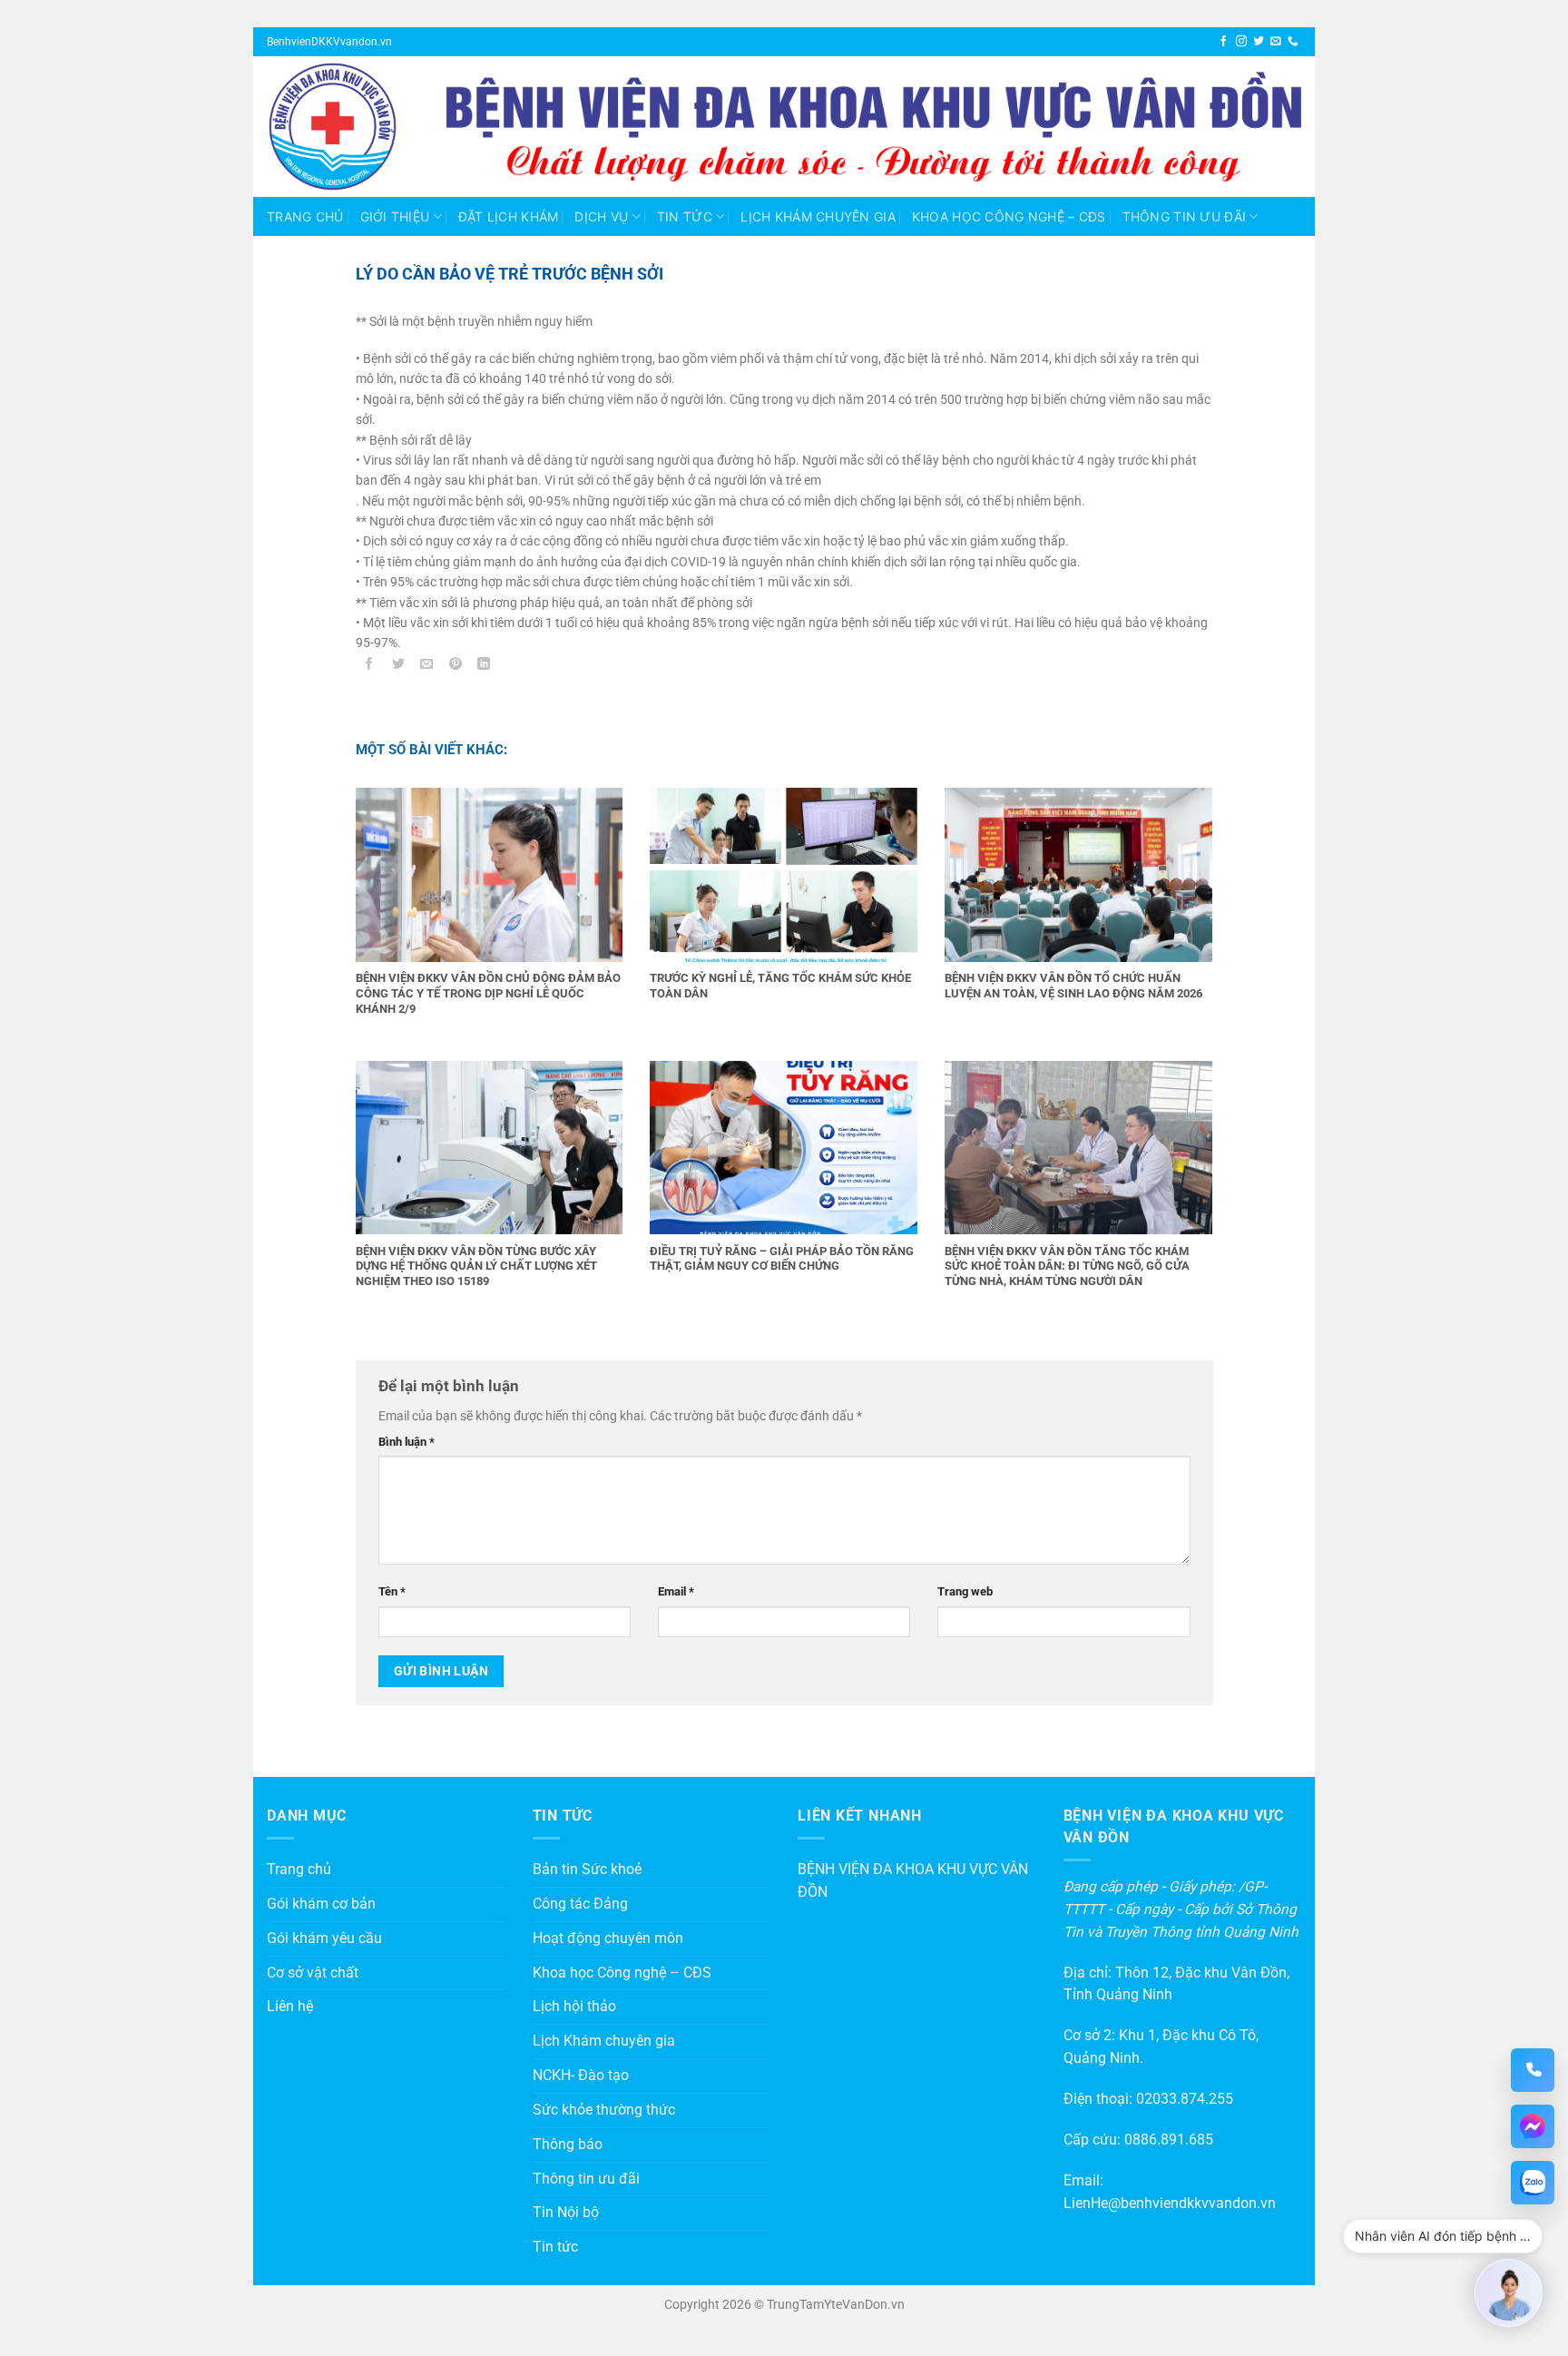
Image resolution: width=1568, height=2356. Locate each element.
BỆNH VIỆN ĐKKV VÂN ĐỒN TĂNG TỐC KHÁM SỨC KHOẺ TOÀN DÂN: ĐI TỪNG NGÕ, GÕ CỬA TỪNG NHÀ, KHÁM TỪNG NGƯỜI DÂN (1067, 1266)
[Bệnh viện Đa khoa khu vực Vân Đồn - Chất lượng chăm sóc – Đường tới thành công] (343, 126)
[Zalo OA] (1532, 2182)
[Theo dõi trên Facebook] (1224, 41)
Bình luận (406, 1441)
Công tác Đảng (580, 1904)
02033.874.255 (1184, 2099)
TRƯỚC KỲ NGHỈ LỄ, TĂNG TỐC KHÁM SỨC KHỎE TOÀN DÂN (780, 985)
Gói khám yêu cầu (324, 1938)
...
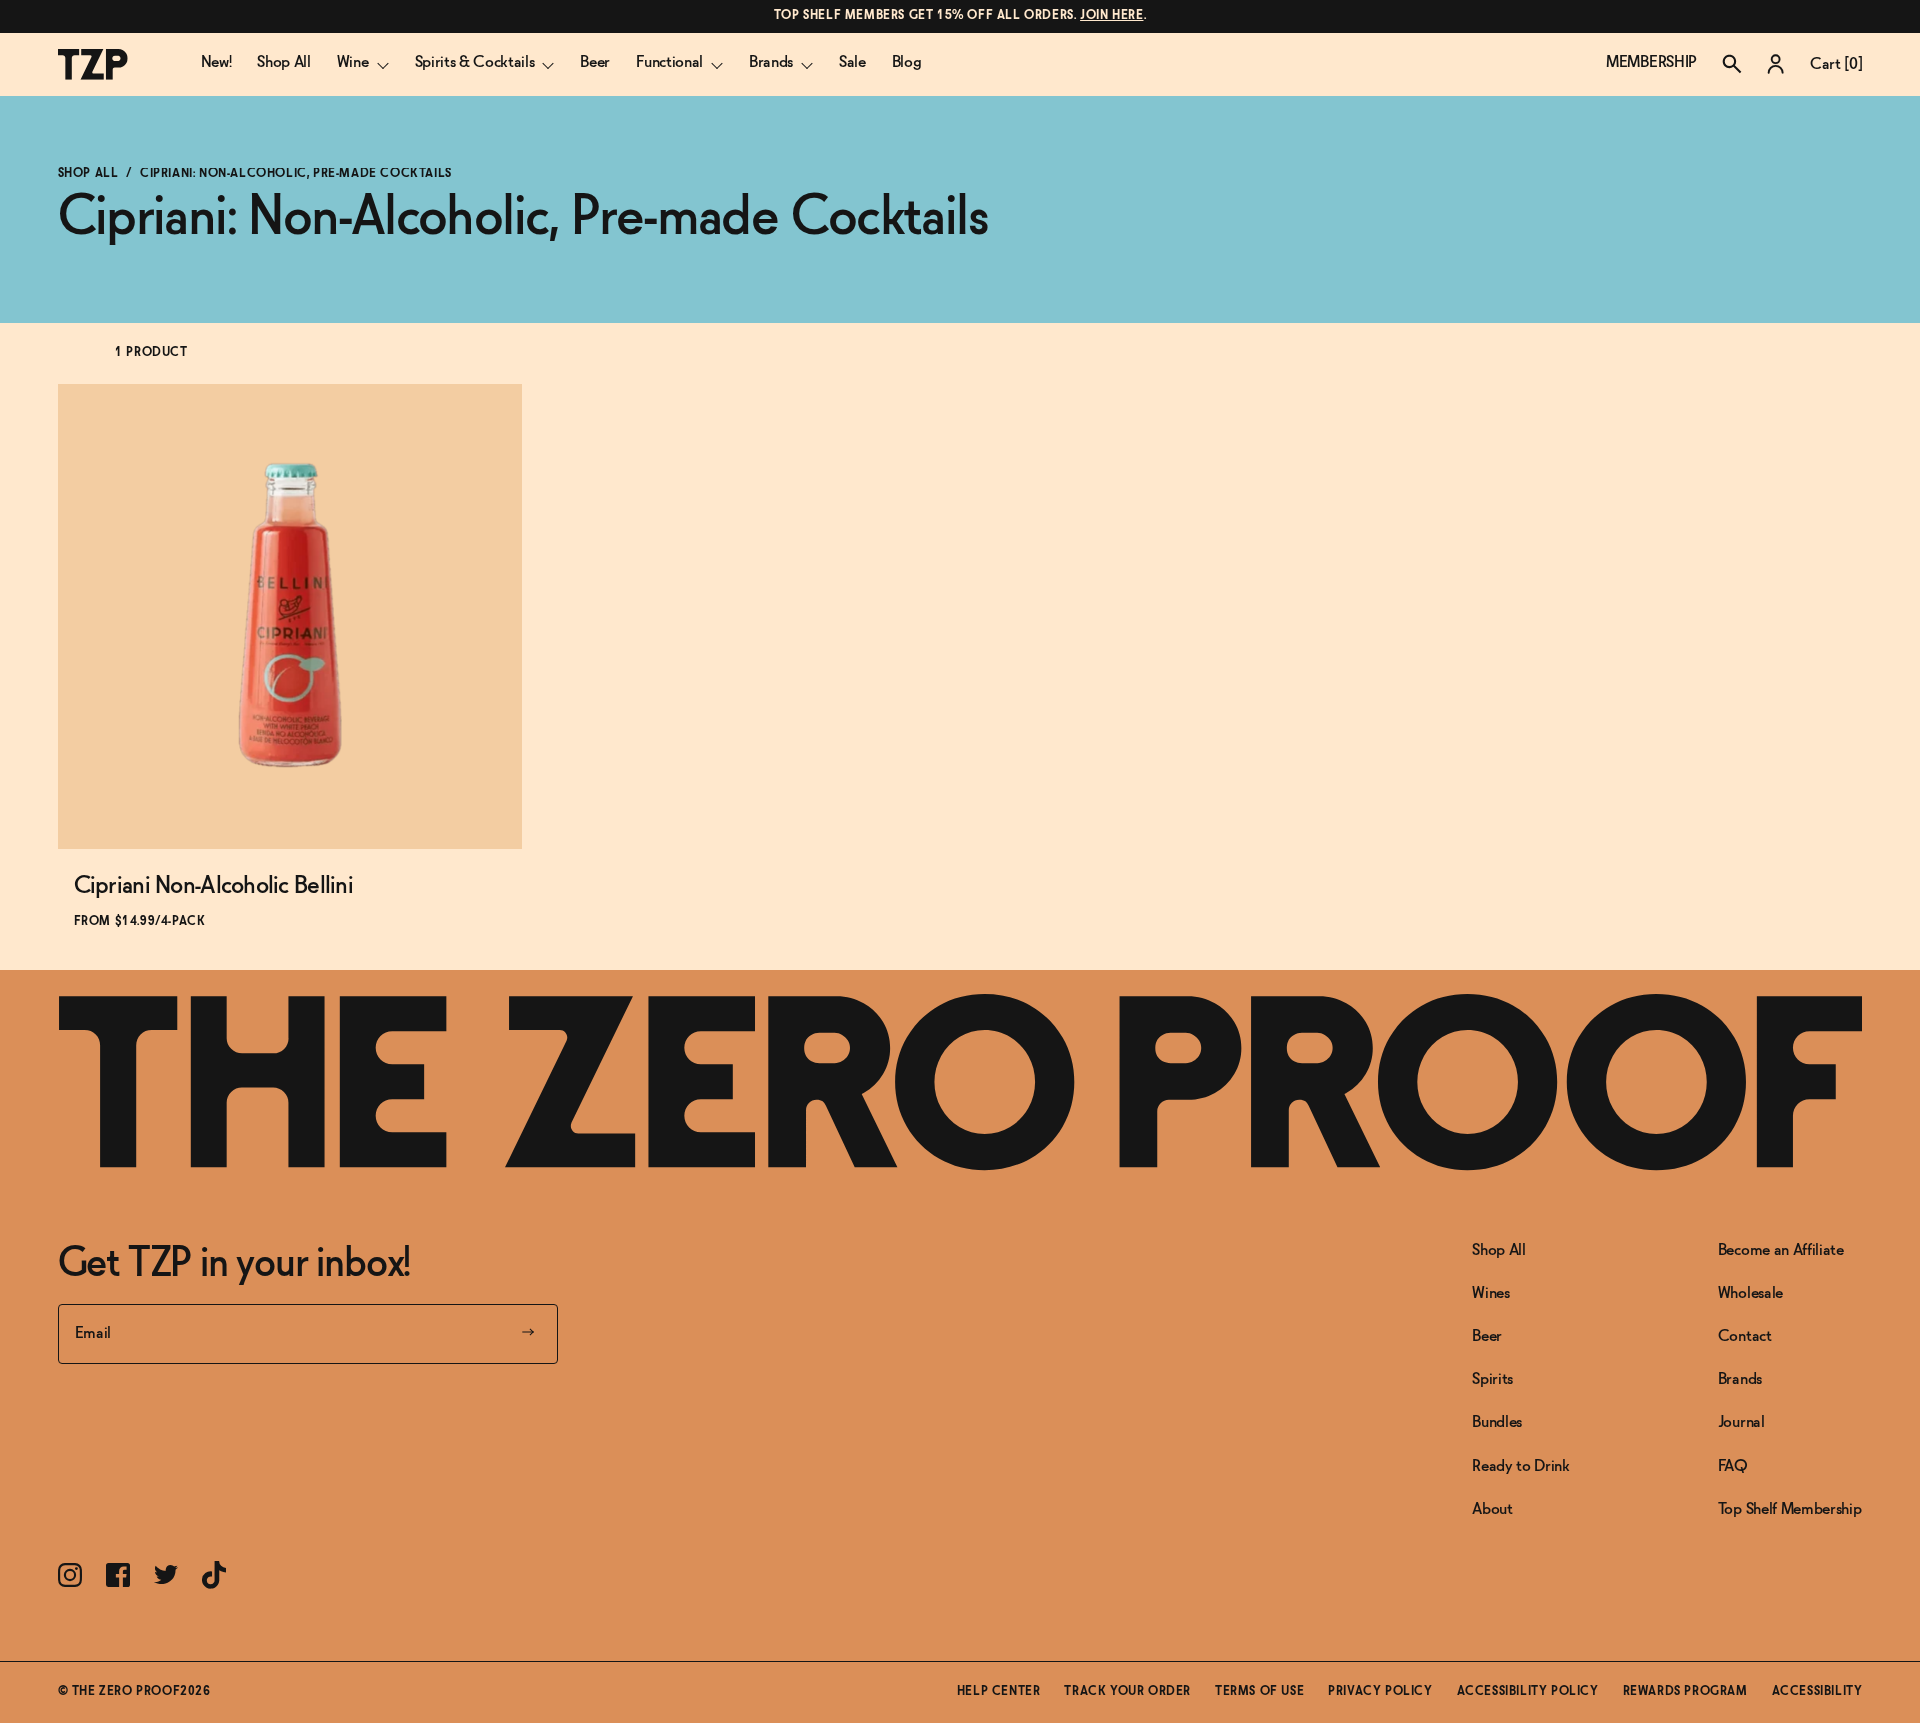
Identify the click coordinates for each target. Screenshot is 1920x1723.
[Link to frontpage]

▶ DIRECTIONS FOR THIS TASK
From the material above, copy exactly the lines between the line holding "[Theo dõi trên Facebook] (1224, 41)" and the line holding "Gói khám yêu cầu (324, 1938)", inclusive, and only those.

▶ ANSWER TO THIS TASK
[Theo dõi trên Facebook] (1224, 41)
Bình luận (406, 1441)
Công tác Đảng (580, 1904)
02033.874.255 (1184, 2099)
TRƯỚC KỲ NGHỈ LỄ, TĂNG TỐC KHÁM SỨC KHỎE TOÀN DÂN (780, 985)
Gói khám yêu cầu (324, 1938)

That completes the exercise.